Alors, faire reculer le monde ? Le faire reculer vers quoi ? A-t-il un jour été un paradis ?
Parce que le monde sensible est le produit de l’industrie et de l’état social (Marx), mon projet est de bousculer le monde. Ni le faire avancer, ni le faire reculer, ni même l’arrêter, mais le bousculer. Non pas bousculer du monde et se mettre à leur place, non pas bousculer les choses de son côté comme certains politiciens les font avancer plus près de leurs poches, non pas le bousculer pour le pousser jusqu’à le faire tomber plus vite qu’il ne tombe. Le bousculer pour le mettre hors de lui et tenter de lui faire comprendre clairement que les choses doivent changer, que cela fait trop longtemps que les choses vont mal, depuis que le monde est monde. Le bousculer en comparant les promesses aux fruits. Le bousculer en fracassant les portes de la cuisine du monde et mettre au grand jour la situation indigne de ceux qui font le beurre et les choux gras des maîtres. Ceux qui soutiennent l’édifice social sont au rez-de-chaussée et si le rez-de-chaussée est mal entretenu tout l’édifice sera sali. Bousculer le monde est une manière de faire le ménage dans ce grand manège.
Bousculons le monde ! Qu’il bascule ? Ce serait tant mieux, on pourrait alors expérimenter son autre côté. On ne sait jamais ce qu’on pourrait trouver de l’autre côté du miroir… Le pays des merveilles ? L’enfer ? La mort ? L’Eden ?

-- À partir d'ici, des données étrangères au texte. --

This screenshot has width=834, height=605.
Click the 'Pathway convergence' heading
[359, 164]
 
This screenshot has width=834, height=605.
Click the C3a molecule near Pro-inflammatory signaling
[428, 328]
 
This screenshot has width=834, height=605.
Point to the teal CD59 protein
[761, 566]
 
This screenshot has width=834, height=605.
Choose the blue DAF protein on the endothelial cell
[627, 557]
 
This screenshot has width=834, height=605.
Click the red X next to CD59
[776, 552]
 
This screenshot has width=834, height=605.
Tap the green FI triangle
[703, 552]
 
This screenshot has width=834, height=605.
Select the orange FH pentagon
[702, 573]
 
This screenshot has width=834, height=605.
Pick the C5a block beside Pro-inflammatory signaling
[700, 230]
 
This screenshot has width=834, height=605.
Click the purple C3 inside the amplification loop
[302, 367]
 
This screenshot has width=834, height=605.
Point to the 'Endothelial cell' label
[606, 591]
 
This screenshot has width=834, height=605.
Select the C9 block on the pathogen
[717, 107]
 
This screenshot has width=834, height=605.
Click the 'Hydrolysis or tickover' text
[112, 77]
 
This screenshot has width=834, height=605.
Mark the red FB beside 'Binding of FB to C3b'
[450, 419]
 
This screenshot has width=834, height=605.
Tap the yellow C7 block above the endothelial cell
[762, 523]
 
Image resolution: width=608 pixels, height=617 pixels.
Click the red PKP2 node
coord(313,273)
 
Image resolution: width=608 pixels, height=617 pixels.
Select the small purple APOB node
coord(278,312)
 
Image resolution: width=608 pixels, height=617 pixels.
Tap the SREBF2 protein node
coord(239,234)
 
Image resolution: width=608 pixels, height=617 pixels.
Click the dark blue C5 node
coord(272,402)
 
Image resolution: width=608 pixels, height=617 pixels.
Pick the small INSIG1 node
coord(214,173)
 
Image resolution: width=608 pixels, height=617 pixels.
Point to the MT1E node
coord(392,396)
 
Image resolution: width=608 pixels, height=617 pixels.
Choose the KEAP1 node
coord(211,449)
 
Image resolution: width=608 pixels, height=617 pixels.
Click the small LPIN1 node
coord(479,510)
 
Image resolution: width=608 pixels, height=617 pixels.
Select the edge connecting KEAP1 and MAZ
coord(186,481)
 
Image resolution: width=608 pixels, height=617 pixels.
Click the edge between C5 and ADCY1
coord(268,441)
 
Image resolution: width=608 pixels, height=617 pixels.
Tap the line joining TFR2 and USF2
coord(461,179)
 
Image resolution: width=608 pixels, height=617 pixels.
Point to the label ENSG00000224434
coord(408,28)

Néanmoins, je sais que nous n’avons pas fait du monde un enfer, il l’a toujours été, toutes les générations antérieures vous le diront ; mais c’est à nous d’en faire ce que nous voulons vraiment. J’aspire, nous aspirons, à un monde plus humain, plus juste, plus vivable. Au XXIème siècle, il est utopique, voire fou, de croire qu’un seul homme peut faire basculer le monde ; l’ironie est que le monde est devenu trop grand aujourd’hui, où justement nous le tenons en main dans un portable.